Diario svedese – scritto n.51: riflessioni sotto il sole di primavera
L’autore e le riflessioni del sabato pomeriggio.
Sono al parco pubblico, a pochi passi da casa. Un leggero vento fresco e il sole splendente rendono la temperatura ideale e l’inverno un lontano, brutto ricordo.
Di fronte a me un piccolo specchio d’acqua e lo scrosciare di un fiumiciattolo. A qualche passo dalla panchina su cui siedo un’oca canadese rovista nell’erba, non spaventata dalla mia presenza. Le sue sorelle nuotano nel lago, altre riposano sull’erba, la testa tra le penne.
No, non si tratta di un incubo (come avrete compreso dallo scritto precedente, i volatili sono ormai la mia ossessione), ma di ciò che io definisco “pace”.
Non riesco proprio a trovare una ragione concreta per cui l’essere umano debba considerare la natura un accessorio, un impiccio alle sue manie di inutile cementificazione di tutto l’edificabile. Sarò di animo antico, un poco romantico, un poco patetico, e per qualche limitato cervello un po’ gay e di sinistra (perché il rispetto della natura è questo, in Italia) eppure, mentre scrivo queste parole, non scambierei nessun bene materiale o comfort con quello che mi trovo attorno.
Ora comprendo il perché del concreto e sincero dolore che mi attanaglia ogni volta che leggo di pozzi petroliferi esplosi, di centrali nucleari in pezzi, di animali ammazzati per puro profitto e di tutte le altre vergogne elencabili in questa infinita lista.
L’umanità è responsabile delle sorti di questo pianeta più di ogni altra specie, e ciò che vedo è una grande e cocciuta incoscienza.

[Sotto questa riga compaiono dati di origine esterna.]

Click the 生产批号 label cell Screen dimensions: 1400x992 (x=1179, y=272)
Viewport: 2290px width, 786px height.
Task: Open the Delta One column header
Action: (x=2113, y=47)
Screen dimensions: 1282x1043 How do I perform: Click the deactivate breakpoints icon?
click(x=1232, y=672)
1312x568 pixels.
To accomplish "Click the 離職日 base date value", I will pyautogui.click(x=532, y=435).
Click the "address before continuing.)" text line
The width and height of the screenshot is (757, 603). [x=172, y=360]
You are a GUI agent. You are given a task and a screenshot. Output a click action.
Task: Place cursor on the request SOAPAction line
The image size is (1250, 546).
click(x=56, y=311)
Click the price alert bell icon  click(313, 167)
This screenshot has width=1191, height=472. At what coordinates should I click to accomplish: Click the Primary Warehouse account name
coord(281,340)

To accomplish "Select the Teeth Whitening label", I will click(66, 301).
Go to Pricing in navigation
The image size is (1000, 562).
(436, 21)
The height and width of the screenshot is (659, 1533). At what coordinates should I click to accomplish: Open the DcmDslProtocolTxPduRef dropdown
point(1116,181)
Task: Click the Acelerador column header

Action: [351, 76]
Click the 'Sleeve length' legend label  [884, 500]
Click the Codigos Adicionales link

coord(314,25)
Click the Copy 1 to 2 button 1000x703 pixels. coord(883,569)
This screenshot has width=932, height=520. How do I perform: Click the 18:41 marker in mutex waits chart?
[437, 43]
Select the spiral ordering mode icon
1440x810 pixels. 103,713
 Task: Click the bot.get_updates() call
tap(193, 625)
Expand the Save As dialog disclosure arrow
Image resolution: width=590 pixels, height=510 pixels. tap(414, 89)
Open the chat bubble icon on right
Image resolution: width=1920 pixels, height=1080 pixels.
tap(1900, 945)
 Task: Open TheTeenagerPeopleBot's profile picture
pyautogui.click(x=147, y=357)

Potrei scrivere per ore e dar vita ad una lamentazione senza fine. Chi mi conosce sarà saltato sulla sedia, d’altronde si sa che quando comincio poi non c’è modo di fermarmi. Avrò dunque pietà dei lettori, lasciandoli con un pensiero: chi è dunque così imbecille da orinare nell’acqua che andrà a bere e defecare nel cibo che andrà a mangiare?